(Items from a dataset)
------------------------------

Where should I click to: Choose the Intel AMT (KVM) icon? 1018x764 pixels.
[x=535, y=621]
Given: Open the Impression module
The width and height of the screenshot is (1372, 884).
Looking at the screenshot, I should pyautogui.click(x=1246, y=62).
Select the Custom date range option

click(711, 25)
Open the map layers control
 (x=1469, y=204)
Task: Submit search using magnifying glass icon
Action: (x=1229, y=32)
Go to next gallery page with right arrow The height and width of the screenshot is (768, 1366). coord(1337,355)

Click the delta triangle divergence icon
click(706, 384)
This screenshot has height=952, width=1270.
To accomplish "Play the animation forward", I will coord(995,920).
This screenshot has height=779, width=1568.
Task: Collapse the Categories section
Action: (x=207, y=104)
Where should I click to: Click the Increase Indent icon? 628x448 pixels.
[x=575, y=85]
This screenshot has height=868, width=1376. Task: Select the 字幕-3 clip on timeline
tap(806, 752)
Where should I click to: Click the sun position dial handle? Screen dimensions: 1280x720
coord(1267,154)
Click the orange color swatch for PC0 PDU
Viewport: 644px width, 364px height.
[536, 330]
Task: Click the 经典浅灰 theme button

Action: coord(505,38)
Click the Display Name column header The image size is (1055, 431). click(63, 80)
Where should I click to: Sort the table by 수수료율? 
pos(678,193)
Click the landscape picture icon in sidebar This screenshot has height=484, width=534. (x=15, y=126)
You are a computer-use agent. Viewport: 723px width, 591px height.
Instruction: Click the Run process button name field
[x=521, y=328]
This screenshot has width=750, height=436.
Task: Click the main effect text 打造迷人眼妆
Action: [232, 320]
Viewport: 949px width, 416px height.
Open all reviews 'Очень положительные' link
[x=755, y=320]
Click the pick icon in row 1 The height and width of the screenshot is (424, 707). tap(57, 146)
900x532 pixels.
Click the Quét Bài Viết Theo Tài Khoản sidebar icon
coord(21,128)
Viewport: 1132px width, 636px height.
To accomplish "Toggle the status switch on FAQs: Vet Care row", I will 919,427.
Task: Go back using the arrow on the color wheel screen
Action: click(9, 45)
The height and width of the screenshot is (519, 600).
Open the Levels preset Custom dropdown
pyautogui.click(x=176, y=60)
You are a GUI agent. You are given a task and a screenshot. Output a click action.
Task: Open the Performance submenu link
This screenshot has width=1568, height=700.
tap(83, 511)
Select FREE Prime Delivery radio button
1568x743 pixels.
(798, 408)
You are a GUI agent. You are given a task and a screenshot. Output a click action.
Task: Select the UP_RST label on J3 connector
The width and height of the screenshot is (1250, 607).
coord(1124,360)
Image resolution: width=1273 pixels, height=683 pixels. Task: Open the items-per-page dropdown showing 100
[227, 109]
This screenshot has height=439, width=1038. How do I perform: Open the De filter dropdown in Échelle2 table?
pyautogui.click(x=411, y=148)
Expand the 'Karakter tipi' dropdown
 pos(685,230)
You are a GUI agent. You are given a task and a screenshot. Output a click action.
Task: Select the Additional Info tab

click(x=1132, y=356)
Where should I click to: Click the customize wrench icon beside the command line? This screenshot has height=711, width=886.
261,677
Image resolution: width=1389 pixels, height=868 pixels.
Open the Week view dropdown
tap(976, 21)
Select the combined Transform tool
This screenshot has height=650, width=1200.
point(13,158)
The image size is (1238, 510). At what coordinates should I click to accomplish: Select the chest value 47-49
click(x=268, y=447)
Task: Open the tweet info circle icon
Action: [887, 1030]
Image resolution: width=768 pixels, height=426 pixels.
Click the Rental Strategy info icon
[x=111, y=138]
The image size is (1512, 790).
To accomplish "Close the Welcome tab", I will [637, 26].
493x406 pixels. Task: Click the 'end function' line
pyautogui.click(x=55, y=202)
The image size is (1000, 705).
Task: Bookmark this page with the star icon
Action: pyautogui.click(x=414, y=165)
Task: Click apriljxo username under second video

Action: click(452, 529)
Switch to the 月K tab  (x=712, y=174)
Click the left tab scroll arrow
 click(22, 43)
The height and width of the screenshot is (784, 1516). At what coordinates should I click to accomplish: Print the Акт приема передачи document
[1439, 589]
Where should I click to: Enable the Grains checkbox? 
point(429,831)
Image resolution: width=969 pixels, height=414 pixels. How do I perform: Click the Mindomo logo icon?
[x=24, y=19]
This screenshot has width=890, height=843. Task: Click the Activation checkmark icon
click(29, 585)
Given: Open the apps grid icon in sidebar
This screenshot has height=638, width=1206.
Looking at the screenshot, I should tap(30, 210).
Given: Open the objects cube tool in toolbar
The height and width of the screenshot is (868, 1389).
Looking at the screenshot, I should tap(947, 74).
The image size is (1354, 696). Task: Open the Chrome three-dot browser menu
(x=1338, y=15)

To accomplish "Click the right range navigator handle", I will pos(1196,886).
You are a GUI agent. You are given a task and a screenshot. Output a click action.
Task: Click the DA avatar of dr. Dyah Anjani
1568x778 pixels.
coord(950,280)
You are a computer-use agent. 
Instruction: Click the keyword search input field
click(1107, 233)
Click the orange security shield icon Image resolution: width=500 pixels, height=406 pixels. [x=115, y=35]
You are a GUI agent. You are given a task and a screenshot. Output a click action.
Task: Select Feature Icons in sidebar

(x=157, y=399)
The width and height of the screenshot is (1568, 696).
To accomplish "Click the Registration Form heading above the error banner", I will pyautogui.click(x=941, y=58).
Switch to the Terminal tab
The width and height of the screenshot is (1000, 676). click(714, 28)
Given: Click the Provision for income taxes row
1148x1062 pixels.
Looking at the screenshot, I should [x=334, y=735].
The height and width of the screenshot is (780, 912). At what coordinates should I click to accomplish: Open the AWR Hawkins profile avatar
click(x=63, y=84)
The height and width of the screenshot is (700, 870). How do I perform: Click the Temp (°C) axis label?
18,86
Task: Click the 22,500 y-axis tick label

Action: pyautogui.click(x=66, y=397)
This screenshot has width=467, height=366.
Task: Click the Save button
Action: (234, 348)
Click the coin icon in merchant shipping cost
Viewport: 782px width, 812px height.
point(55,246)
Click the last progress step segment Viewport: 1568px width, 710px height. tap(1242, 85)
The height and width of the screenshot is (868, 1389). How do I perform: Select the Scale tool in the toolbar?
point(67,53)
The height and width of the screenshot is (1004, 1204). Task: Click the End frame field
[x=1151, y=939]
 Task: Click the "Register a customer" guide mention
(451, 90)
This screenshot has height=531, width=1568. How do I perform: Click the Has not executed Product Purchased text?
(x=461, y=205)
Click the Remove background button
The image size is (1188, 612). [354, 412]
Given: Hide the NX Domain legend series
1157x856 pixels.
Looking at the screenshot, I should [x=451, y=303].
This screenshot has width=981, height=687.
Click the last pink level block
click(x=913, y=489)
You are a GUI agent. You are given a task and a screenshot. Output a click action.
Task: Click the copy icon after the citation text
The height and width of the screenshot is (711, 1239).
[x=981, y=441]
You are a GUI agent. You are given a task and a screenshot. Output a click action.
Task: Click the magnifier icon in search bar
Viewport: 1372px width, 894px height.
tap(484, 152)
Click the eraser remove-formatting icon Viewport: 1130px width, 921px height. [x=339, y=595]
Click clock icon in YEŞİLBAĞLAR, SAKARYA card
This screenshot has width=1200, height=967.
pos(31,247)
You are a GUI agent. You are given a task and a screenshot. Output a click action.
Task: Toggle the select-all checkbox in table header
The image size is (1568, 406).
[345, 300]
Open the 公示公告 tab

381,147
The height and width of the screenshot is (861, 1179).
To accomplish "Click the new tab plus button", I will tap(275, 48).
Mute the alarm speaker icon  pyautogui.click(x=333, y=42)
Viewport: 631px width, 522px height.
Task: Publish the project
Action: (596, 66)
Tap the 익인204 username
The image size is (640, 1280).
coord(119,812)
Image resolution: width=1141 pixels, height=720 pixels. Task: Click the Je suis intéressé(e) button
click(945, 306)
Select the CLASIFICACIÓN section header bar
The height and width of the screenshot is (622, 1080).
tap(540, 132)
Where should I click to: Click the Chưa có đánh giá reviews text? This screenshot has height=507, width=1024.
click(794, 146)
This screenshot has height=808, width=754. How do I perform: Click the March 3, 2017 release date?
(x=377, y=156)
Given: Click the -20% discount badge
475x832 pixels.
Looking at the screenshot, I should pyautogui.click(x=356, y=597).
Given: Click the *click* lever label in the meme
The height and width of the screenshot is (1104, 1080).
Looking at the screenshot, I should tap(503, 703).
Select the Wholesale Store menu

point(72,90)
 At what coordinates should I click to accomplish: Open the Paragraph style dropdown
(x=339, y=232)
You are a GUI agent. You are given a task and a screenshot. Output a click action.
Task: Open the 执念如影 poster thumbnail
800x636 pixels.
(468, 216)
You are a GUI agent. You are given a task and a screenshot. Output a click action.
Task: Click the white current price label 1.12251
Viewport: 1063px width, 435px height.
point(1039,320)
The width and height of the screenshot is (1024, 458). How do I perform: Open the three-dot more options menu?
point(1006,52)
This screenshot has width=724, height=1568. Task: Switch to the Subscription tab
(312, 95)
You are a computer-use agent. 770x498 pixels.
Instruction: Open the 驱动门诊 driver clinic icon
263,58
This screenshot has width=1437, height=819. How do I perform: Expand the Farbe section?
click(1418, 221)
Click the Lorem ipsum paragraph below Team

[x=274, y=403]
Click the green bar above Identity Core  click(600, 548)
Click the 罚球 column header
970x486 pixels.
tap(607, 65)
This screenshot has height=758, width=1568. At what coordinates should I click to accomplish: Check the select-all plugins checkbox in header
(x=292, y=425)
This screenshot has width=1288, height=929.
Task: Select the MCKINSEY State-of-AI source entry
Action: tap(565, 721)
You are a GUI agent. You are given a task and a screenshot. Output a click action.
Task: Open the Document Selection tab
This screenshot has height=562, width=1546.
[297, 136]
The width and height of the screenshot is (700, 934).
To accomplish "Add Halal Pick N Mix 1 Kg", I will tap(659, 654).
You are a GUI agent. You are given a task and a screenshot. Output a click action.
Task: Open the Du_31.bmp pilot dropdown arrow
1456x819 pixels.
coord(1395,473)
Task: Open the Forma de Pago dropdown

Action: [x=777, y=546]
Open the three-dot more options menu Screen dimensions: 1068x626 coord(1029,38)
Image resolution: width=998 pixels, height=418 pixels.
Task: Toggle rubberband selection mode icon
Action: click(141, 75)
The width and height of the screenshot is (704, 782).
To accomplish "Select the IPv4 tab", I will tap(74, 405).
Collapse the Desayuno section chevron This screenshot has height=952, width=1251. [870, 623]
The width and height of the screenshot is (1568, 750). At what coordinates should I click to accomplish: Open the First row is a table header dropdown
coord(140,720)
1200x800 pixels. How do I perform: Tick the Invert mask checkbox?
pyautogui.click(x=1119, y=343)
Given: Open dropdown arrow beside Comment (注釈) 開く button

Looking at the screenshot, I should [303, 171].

------------------------------

Goal: Rewrite the entries starting with the line with "Image resolution: width=1273" and going on through the line with "pos(685,230)", changing every "dropdown" to "menu" and leaving everything else the same.

Full solution:
Image resolution: width=1273 pixels, height=683 pixels. Task: Open the items-per-page menu showing 100
[227, 109]
This screenshot has height=439, width=1038. How do I perform: Open the De filter menu in Échelle2 table?
pyautogui.click(x=411, y=148)
Expand the 'Karakter tipi' menu
 pos(685,230)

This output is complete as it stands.